WORK INSTRUCTION
All of the lines below should be printed again exactly as they are.

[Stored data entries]
◇ ◇ ◇
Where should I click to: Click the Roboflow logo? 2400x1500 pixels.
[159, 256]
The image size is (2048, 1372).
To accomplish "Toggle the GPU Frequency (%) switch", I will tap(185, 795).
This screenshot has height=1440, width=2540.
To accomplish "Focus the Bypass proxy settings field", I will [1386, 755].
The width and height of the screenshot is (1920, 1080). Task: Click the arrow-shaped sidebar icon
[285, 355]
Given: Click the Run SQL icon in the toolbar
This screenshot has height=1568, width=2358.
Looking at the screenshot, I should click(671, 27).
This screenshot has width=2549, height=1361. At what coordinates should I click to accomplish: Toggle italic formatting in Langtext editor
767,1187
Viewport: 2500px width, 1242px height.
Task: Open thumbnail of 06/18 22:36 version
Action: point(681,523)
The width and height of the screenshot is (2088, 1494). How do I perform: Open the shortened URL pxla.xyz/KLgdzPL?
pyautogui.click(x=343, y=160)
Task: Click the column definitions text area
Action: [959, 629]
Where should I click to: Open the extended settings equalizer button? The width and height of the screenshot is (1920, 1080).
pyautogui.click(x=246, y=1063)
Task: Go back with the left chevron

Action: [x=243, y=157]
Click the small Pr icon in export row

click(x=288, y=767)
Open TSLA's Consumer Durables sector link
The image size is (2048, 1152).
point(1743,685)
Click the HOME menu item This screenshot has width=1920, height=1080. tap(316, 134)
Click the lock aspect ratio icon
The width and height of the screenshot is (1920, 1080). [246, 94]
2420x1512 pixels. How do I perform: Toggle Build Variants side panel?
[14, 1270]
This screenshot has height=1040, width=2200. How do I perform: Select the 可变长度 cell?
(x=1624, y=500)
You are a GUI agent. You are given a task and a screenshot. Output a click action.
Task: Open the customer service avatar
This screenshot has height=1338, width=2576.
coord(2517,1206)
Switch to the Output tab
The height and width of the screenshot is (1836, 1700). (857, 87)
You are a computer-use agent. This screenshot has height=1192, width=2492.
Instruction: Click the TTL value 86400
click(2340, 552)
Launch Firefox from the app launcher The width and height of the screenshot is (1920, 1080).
◇ ◇ ◇
WRITTEN SOLUTION
Where should I click to: Click the Roboflow logo? 2400x1500 pixels.
[159, 256]
The image size is (2048, 1372).
To accomplish "Toggle the GPU Frequency (%) switch", I will tap(185, 795).
This screenshot has height=1440, width=2540.
To accomplish "Focus the Bypass proxy settings field", I will [1386, 755].
The width and height of the screenshot is (1920, 1080). Task: Click the arrow-shaped sidebar icon
[285, 355]
Given: Click the Run SQL icon in the toolbar
This screenshot has height=1568, width=2358.
Looking at the screenshot, I should click(671, 27).
This screenshot has width=2549, height=1361. At what coordinates should I click to accomplish: Toggle italic formatting in Langtext editor
767,1187
Viewport: 2500px width, 1242px height.
Task: Open thumbnail of 06/18 22:36 version
Action: point(681,523)
The width and height of the screenshot is (2088, 1494). How do I perform: Open the shortened URL pxla.xyz/KLgdzPL?
pyautogui.click(x=343, y=160)
Task: Click the column definitions text area
Action: [959, 629]
Where should I click to: Open the extended settings equalizer button? The width and height of the screenshot is (1920, 1080).
pyautogui.click(x=246, y=1063)
Task: Go back with the left chevron

Action: [x=243, y=157]
Click the small Pr icon in export row

click(x=288, y=767)
Open TSLA's Consumer Durables sector link
The image size is (2048, 1152).
point(1743,685)
Click the HOME menu item This screenshot has width=1920, height=1080. tap(316, 134)
Click the lock aspect ratio icon
The width and height of the screenshot is (1920, 1080). [246, 94]
2420x1512 pixels. How do I perform: Toggle Build Variants side panel?
[14, 1270]
This screenshot has height=1040, width=2200. How do I perform: Select the 可变长度 cell?
(x=1624, y=500)
You are a GUI agent. You are given a task and a screenshot. Output a click action.
Task: Open the customer service avatar
This screenshot has height=1338, width=2576.
coord(2517,1206)
Switch to the Output tab
The height and width of the screenshot is (1836, 1700). (857, 87)
You are a computer-use agent. This screenshot has height=1192, width=2492.
Instruction: Click the TTL value 86400
click(2340, 552)
Launch Firefox from the app launcher The width and height of the screenshot is (1920, 1080).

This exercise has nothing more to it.